The first human trial of a drug for Huntington’s disease has shown it to be safe, well-tolerated and successful in lowering the level of huntingtin protein in the nervous system.
The phase I/IIa trial comprised 46 patients with early Huntington’s disease at nine study centres in the UK, Germany and Canada. Each patient received four doses of either the drug, IONIS-HTTRx, or placebo. As the trial progressed, the dose of the drug was increased several times.
The results showed for the first time that IONIS-HTTRx, which is given by injection into the spinal fluid to enable it to reach the brain, significantly lowered the level of the toxic mutant huntingtin protein, the protein known to cause the Huntington’s disease.

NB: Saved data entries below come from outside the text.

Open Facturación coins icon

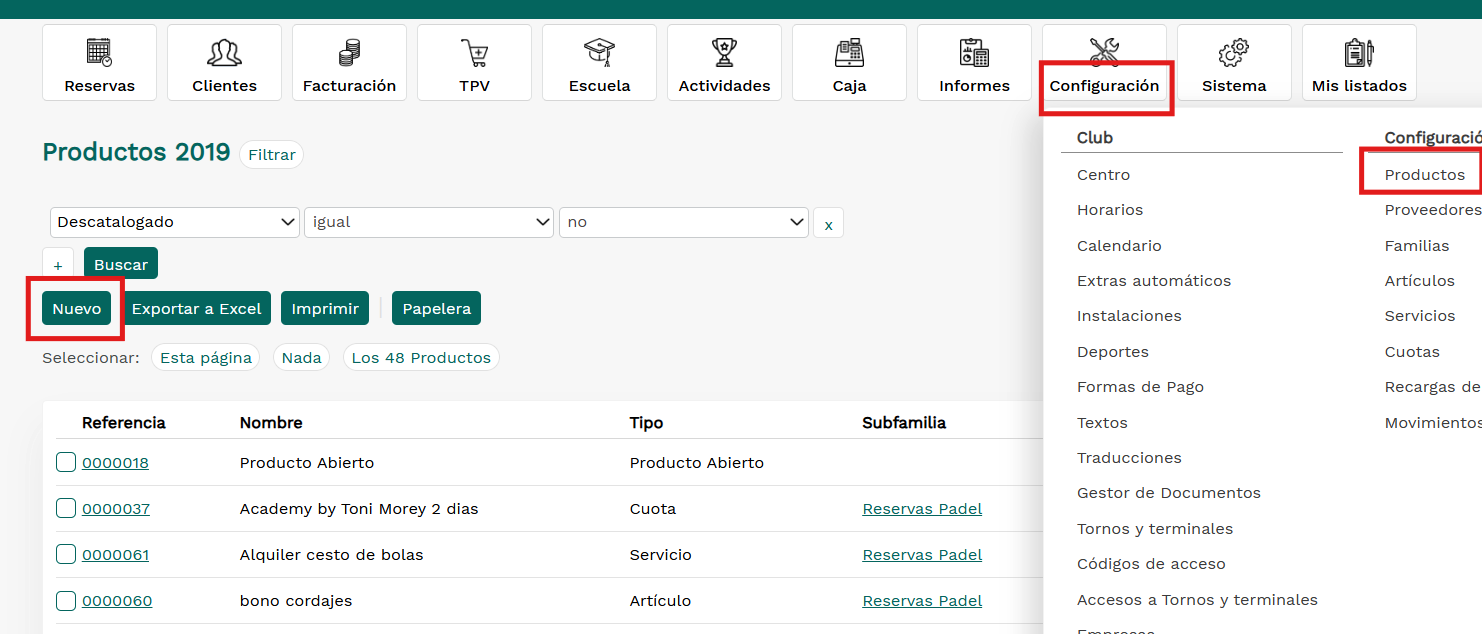(x=349, y=52)
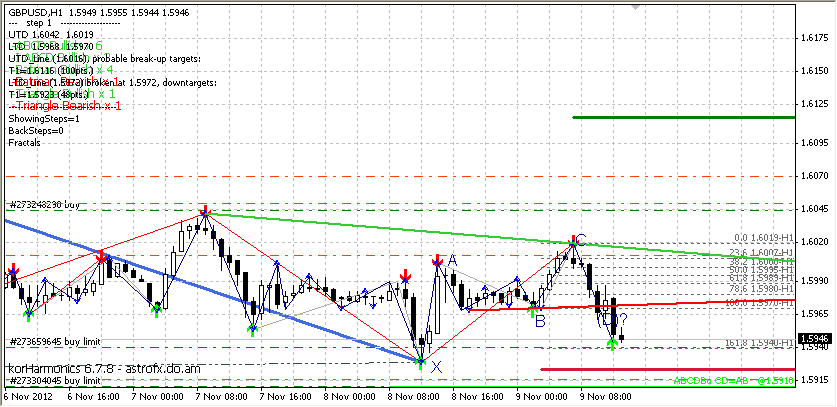
Task: Click the red down arrow at point C
Action: point(573,241)

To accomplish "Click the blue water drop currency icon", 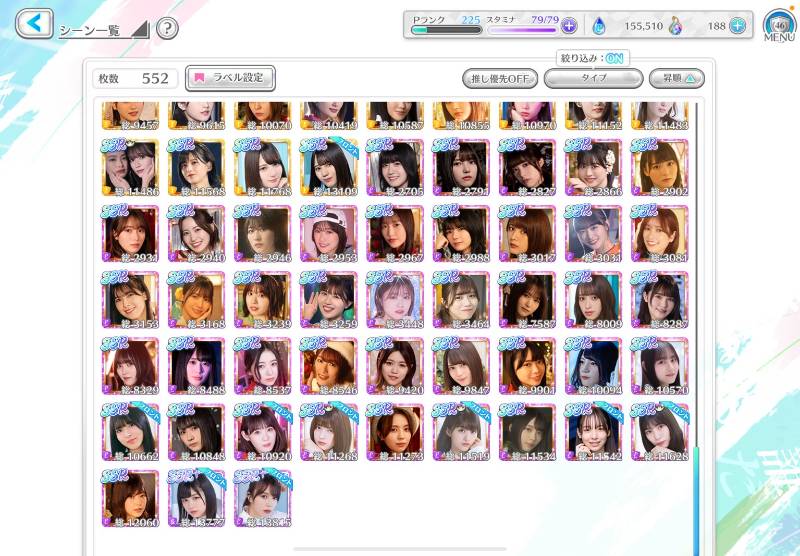I will pos(598,26).
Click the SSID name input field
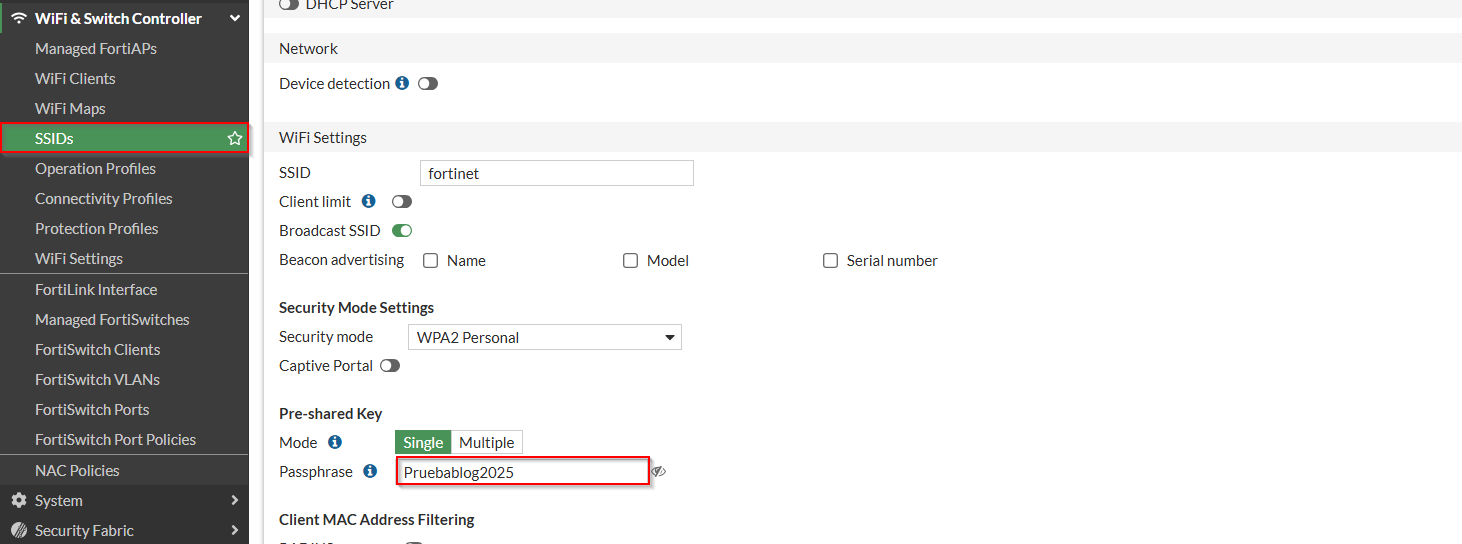Image resolution: width=1462 pixels, height=544 pixels. pyautogui.click(x=556, y=173)
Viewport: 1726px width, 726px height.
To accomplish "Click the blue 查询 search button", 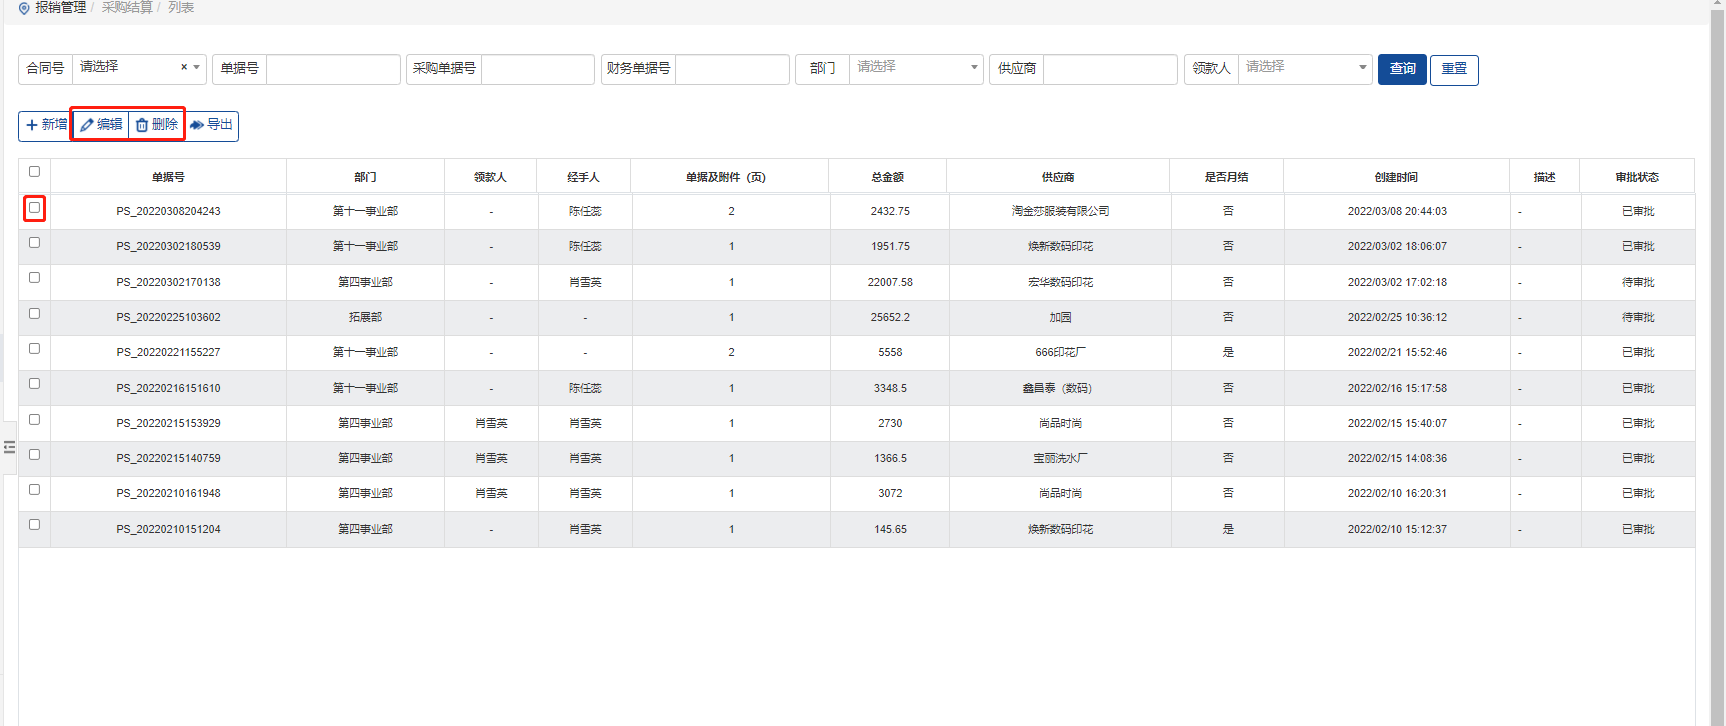I will point(1402,69).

Sarah Tabrizi, director of the University College London (UCL) Huntington’s Disease Centre and IONIS-HTTRx global chief investigator said that the results were of ground-breaking importance for Huntington’s disease patients and families.
For the first time, a drug has lowered the level of the toxic disease-causing protein in the nervous system, and the drug was safe and well-tolerated.
“The key now is to move quickly to a larger trial to test whether the drug slows disease progression,” she added.
In June 2017, it was announced that all patients in the completed trial would be offered a place in an open-label extension to receive IONIS-HTTRx.
The results of the trial and plans for the ongoing IONIS-HTTRx programme will be presented at forthcoming scientific meetings and prepared for peer-reviewed publication.